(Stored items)
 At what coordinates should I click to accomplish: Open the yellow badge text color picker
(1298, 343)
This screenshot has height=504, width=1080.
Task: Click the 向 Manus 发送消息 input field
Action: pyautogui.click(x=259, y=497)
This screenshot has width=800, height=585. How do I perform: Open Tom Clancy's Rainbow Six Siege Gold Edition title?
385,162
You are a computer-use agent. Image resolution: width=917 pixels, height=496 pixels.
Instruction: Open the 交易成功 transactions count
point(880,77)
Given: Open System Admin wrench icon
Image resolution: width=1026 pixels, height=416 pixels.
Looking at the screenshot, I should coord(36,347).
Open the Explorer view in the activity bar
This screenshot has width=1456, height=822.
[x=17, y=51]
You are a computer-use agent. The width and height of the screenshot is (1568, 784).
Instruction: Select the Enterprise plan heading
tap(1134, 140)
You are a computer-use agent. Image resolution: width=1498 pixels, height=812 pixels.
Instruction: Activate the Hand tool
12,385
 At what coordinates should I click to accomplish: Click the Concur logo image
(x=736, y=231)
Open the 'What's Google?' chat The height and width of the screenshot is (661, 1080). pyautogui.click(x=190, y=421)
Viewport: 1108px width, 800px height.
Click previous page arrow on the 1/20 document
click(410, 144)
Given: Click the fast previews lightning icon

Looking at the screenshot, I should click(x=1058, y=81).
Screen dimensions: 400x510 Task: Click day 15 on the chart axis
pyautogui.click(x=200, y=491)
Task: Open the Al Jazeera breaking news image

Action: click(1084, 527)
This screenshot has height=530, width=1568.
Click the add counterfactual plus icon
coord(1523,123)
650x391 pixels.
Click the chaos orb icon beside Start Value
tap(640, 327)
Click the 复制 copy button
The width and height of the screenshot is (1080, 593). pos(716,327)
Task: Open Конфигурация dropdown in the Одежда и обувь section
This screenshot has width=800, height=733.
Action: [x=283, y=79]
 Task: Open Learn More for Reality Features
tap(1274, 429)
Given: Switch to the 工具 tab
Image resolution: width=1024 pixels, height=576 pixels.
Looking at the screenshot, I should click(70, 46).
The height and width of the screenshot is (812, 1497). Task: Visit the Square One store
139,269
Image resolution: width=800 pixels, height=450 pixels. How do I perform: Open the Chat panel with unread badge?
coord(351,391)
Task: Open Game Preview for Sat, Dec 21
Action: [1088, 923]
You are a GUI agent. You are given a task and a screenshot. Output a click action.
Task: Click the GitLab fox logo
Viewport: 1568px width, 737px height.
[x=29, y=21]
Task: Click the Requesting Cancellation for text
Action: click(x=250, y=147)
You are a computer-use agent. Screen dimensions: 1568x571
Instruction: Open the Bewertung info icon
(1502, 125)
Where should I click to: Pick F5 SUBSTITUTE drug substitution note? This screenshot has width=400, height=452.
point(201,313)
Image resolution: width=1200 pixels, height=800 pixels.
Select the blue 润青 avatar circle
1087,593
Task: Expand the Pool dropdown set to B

**Your task:** Where a line above contains the string "dropdown", tally it, then give the number alone.

**Task response:** 2